In what might be the keynote address of the entire Baseball documentary, Buck O’Neil describes “that sound.” Mere transcription of O’Neil’s words doesn’t do his quote justice, doesn’t convey the feeling that he puts into them or the linguistic textures of his delivery, but it should still be sufficient to raise the gooseflesh and maybe, if you’re a fan like me, make you tear up a wee bit:
I don’t think . . . you can’t do too much ‘cause we’ve done a whole lot of things to hurt it, but it’s a type thing that you just–I don’t care how come–you can’t kill it. You just can’t kill Baseball because when you get ready to kill Baseball something gonna come up . . . somebody gonna come up to snatch you. [Crack! of a bat] After the Black Sox scandal here comes Ruth. I heard Ruth hit the ball. I never heard that sound before. And I was outside the fence but it was a sound of the bat that I had never heard before in my life: that was Ruth hittin’ the ball. And the next time I heard that sound I’m in Washington, D.C. I rushed out [crack! of a bat] and it was Josh Gibson hittin’ the ball. And I heard this sound again. Now I didn’t hear it any more. I’m in Kansas City and I heard this sound one more time that I hadn’t heard only twice in my life! Now, you know who this is? [Crack! of a bat] Bo Jackson swingin’ that bat. And now I heard this sound. It was a thrill for me! I say ‘here it is again! I heard it again!’ I’ve only heard it three times in my life, but now I’m living because I’m gonna hear it again one day, if I live long enough.
In Jazz, one of the personalities whose lively and insightful comments add extra relish to the dish is Wynton Marsalis, the great trumpet player and formidable historian of his art. In a segment on the man who is both the foundation and the pinnacle of Jazz, Louis Armstrong, Marsalis offers this observation:
Louis Armstrong’s overwhelming message is one of love. When you hear his music, it’s of joy. He was just not going to be defeated by the forces of life. And these forces visit all of us. My great great grandmother used to say that ‘life has a board for every behind’ and it’s a board just fit to yours, so maybe your board is not going to work on someone else’s behind. And when it’s your turn, that paddle is going to put on your booty and it’s going to hurt as bad as it can hurt. And Louis Armstrong is there to tell you after you get that paddling: ‘It’s all right son.’

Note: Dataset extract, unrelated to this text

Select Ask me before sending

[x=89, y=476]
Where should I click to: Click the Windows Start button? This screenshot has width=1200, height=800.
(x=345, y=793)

One day last summer I was in Manhattan and saw Ken Burns walking toward me on West Broadway. Restraining an urge to pour out a paragraph of earnest thanks for all he’s done, I let him pass, honoring his right to a little privacy on a sunny, city morning. Well, Ken, if you read this article then you know how I feel. Your films are tremendous efforts of historic preservation, bundling rare footage, photos, and priceless interviews. They not only present America’s most essential stories, they actually add to the American landscape itself. Or to riff on Gerald Early’s astute melody, when people two thousand years from now study America’s culture, they will very likely do it by watching The Civil War, Jazz, and Baseball.